Román reconoció la irrebatible sinceridad. La esperaba en cada sobre. Entonces relegó los juegos y volvió en sí. Enumeró las razones para el disparo o el veneno; sin embargo, entre los oprobios de los otros meses, releyó la seguridad incuestionable, de aquella que lo conocía, en exponer que no porque anduviera en silla de ruedas él era incapaz de suicidarse, pues se hizo inútil al empezar a creer en los miedos, al aceptar las supersticiones como garantes de la prudencia antes que como una simple evocación de la estupidez. Hizo falta la explosión dentro del automóvil, la sordera de la esposa, la pérdida de las extremidades inferiores y la del hijo para que él supiera que la muerte duele, y que la distancia con ella, aunque sea de un solo paso, no es tan efímera como un metro de camino, porque se prolonga por el sufrimiento.

Se permitió, entonces, responder la nota con su nombre, “el del bautismo” –merodeó–, al mismo lugar de siempre, a la otra orilla, a ese otro borde de la nada revuelta con sus inefables desventuras, allá donde en los últimos meses habían esperado palabras que revivían una voz condenada inútilmente al exilio. Redactó esta vez párrafos delineados por la franqueza, rebosantes de culpa, pero sin intenciones de recoger un perdón, pues ni él mismo se había perdonado lo ocurrido. Habló sobre las distintas direcciones a las cuales tuvo que dirigir esos sobres en los que viejas verdades se evaporaban, incluso, antes de atravesar distancias, antes de reposar en las manos definitivas. Mencionó los viajes de ambos, pues quiso afirmar que para ella eran una excusa (“y pensar –escribió– que nos fuimos acostumbrando a encontrar una nueva en cada respiro”), mientras que para él, la evidencia de que su voluntad ya no era suya, o de que ya no tenía voluntad, pues aun escribirle hacía parte de una voluntad distinta, de la que no era más dueño que ella. Al final le reconoció su incapacidad para aceptar la propia muerte, y le dijo que ella también moriría de vieja o por un azar distinto al de sus manos, las cuales, como él mismo puso en el papel, “se parecen a esa voz que ya no te puedes escuchar”. Y no exigió el reencuentro, exigió el olvido y la soledad. Ya que siempre había sido él quien se ataba a los reclamos de las circunstancias, se creía capaz de demandar, porque aprobaba la obviedad latente en que la deuda nunca sería saldada; de reclamar que no le llegaran más cartas, más anotaciones predecibles, puesto que para ambos era lo mismo: una confirmación de lo que supieron y lo que siempre sabrían, la absurda expiación que acababa a dos entes incapaces de hacerse daño. Envió la carta y se dio por fin al abandono, al fino y acabado sentimiento de inexistencia, a la fatalidad de las manos que lo arrastraban a pasear por las calles y las carreteras, por una sarta de rutas triviales que no le interesaba recorrer sin Nora y sin Ernesto.

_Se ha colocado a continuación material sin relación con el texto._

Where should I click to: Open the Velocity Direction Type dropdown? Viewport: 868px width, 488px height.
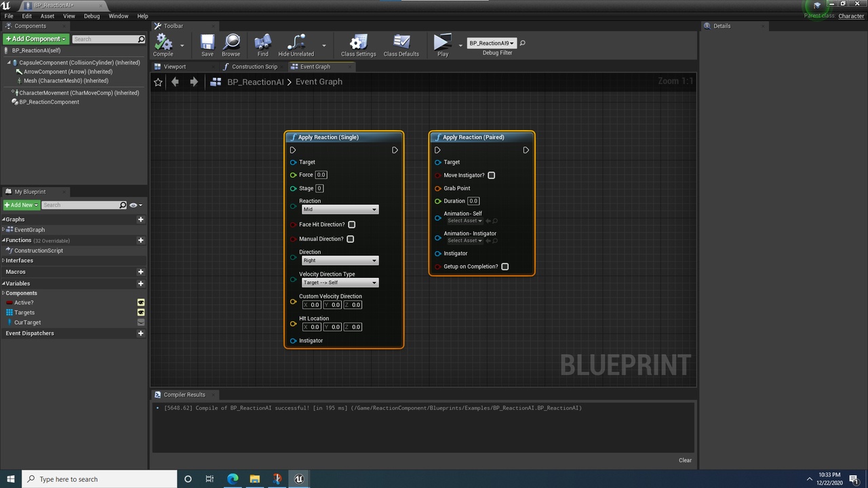pyautogui.click(x=339, y=283)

Tampoco deseó una respuesta que lo sorprendiera como en enero. Y nunca llegó. Nora no contestó, pero demostró al mundo, por lo menos una vez, con la única oportunidad que daba el desenlace, que era más el odio que el cariño hacia Román. Demostró que él no la conocía tanto como alguna vez y otras veces dijera, porque intuyó mal su capacidad para acabarlo todo. Y demostró, asimismo, que el amor es una justificación para la vida, aunque no sea más que aquello que se tiene que escuchar de un niño cuando sonríe.